*Actions to take*
1 > Reproduce the passage of the excerpt on the proposed rules between "The proposed rules would revise" and "the applicable exception.", inclusive, swapping "series" for "collection".
2 > Under the excerpt on the proposed rules, how many days would be allowed to obtain missing signatures?

The proposed rules would revise all exceptions that reference an “agreement” to instead reference an “arrangement,” and clarify that where arrangements require a “writing,” this “writing” need not be a single contract or agreement. Instead, a series of contemporaneous documents evidencing the arrangement could be used to show the course of conduct between the parties so long as it would allow the government to verify compliance with the applicable exception.
Signature Requirements - Temporary Noncompliance
The proposed rules would allow 90 days to obtain missing signatures whether the signature was inadvertently or purposely left off a document. This would give more flexibility to contracting parties in comparison to the 30 days currently allowed for missing signatures that are not inadvertent.
Under the proposed rules, writings would not specifically have to state that the arrangement would continue for a term of one year; instead the parties could rely on a collection of documents as evidence the arrangement lasted for one year, or alternatively, where the arrangement terminated during year one, the parties could rely on a collection of documents as evidence that no other arrangement was entered into during year one for the same space, equipment, etc., as the case may be.
CMS proposes more flexibility in terms of holdover arrangements for space leases, equipment leases, and personal services arrangements. Holdovers are currently limited to six months on the same terms as the expired arrangement. CMS proposes allowing holdover to continue indefinitely, or alternatively, for definite periods of time (e.g., one year, three years, etc.). But, CMS also proposes to clarify that payment under the holdover arrangement must be fair market value at the time the lease expires and remain fair market value throughout the holdover period.

*Data block*
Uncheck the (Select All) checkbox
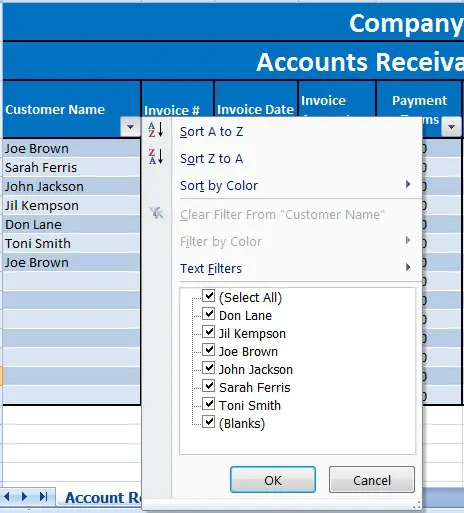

*Responses to the tasks*
1 >
The proposed rules would revise all exceptions that reference an “agreement” to instead reference an “arrangement,” and clarify that where arrangements require a “writing,” this “writing” need not be a single contract or agreement. Instead, a collection of contemporaneous documents evidencing the arrangement could be used to show the course of conduct between the parties so long as it would allow the government to verify compliance with the applicable exception.

2 > 90 days